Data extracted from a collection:

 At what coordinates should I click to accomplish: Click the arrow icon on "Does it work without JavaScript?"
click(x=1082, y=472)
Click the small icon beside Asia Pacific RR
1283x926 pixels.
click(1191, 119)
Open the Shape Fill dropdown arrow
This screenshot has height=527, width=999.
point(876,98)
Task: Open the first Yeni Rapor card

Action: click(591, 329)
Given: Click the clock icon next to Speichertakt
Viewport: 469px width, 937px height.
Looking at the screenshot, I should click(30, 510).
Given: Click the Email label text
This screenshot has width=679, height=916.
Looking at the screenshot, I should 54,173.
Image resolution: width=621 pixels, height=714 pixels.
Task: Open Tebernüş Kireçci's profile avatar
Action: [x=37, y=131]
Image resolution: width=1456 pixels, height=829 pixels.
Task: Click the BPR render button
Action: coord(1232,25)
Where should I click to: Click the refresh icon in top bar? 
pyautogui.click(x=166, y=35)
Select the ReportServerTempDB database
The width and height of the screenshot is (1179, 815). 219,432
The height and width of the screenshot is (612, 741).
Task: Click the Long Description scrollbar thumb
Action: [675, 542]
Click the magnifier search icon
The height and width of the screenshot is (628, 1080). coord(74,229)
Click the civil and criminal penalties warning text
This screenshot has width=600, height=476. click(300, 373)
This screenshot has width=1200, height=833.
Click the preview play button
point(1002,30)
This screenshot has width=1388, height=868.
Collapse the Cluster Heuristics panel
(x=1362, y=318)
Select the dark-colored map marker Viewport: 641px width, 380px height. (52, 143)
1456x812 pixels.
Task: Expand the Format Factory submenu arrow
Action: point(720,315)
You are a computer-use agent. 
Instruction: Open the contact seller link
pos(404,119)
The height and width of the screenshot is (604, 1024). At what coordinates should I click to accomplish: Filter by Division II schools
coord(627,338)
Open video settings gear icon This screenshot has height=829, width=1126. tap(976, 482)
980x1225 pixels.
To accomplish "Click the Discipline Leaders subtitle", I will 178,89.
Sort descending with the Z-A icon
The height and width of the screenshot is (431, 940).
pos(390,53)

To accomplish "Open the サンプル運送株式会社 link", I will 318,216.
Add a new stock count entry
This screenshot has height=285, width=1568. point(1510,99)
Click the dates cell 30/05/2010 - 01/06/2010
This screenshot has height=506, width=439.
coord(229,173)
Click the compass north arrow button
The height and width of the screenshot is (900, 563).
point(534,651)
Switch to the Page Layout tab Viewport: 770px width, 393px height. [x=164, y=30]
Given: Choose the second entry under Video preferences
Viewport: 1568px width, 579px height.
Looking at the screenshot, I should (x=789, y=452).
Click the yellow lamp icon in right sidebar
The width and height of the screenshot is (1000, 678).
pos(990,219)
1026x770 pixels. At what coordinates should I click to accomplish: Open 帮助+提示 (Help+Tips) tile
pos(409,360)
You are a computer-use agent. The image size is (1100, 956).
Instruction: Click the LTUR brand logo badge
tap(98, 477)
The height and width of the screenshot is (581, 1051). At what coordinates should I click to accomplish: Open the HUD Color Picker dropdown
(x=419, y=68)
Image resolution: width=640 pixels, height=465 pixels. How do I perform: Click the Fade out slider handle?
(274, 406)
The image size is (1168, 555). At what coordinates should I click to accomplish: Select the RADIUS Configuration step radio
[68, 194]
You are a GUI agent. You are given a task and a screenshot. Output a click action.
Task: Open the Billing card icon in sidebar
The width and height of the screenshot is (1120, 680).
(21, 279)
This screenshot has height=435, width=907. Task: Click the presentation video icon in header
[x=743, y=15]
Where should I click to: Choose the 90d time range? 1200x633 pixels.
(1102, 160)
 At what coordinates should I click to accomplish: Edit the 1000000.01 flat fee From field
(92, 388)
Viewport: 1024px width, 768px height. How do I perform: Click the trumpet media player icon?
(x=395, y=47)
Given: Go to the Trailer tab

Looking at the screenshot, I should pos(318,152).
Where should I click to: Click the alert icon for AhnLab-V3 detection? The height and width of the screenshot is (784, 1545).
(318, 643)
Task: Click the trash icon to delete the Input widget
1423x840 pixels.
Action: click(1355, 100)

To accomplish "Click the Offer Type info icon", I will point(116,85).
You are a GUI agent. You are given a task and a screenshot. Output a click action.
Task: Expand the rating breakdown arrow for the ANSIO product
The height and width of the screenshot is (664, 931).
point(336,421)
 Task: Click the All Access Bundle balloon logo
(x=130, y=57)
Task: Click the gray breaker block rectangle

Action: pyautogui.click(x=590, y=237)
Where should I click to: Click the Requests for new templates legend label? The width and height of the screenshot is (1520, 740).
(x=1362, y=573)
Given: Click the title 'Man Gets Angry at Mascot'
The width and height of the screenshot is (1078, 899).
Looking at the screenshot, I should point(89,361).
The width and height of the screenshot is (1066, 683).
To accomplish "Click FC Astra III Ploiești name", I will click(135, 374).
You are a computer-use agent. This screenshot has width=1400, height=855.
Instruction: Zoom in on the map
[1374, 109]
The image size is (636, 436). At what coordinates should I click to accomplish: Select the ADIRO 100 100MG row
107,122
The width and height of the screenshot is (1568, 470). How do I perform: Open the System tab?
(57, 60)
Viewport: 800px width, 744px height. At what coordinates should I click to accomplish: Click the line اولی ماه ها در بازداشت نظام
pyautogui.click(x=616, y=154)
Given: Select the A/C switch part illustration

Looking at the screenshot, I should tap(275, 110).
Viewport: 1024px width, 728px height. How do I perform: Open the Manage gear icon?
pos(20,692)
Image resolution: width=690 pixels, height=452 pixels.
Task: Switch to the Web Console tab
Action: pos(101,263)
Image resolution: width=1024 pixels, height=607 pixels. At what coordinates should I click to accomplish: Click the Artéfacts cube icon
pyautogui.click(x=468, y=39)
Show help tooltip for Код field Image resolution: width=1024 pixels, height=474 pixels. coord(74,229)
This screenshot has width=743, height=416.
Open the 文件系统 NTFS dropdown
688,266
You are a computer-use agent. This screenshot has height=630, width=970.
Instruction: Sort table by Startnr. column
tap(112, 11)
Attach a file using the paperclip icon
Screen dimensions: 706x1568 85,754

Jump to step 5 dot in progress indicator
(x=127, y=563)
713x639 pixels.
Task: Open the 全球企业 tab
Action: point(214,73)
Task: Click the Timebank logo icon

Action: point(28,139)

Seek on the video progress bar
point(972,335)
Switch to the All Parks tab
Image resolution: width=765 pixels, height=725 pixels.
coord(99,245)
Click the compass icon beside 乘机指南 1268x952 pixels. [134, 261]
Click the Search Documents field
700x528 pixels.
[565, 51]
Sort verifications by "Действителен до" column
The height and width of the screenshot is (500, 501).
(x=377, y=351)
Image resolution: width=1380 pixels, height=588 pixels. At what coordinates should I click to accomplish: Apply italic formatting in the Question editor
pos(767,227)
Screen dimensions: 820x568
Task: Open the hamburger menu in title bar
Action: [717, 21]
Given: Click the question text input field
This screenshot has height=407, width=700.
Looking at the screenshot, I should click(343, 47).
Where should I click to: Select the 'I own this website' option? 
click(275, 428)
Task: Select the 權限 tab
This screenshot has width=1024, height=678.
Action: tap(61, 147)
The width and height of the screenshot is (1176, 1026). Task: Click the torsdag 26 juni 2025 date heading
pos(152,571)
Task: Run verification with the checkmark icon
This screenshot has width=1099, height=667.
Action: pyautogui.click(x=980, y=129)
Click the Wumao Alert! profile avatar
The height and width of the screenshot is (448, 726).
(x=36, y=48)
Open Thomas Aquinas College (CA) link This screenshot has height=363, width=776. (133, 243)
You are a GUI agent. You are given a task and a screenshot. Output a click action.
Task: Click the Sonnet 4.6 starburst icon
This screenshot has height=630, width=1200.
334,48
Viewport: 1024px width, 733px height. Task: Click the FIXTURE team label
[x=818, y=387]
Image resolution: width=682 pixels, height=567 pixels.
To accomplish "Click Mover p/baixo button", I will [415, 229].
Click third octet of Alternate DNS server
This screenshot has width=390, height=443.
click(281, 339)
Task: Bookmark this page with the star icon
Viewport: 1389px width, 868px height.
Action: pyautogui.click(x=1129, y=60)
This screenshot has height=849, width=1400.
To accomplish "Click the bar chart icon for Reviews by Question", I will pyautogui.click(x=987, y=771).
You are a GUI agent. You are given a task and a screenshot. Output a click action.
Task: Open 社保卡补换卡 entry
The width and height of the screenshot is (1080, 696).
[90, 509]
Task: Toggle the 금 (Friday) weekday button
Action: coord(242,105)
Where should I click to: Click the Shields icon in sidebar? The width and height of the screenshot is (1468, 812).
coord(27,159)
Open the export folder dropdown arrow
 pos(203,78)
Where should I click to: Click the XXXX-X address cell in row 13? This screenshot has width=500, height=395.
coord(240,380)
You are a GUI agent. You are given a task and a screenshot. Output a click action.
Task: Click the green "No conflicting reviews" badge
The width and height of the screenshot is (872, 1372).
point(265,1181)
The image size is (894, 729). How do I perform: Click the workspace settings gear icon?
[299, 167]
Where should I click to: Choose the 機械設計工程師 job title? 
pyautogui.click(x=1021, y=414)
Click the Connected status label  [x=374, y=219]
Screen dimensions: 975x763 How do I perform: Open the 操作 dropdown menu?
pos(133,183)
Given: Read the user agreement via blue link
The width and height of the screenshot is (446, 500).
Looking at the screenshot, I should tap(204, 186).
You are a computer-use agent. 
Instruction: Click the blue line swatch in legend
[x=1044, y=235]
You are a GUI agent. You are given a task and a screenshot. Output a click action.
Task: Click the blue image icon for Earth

Problem requirements: Where the word "computer" shows up in a line of the entries above, copy that line.

Expected answer:
You are a computer-use agent. 
You are a computer-use agent. The image size is (1100, 956).
You are a computer-use agent. This screenshot has width=1400, height=855.
You are a computer-use agent. This screenshot has height=630, width=970.
You are a computer-use agent. 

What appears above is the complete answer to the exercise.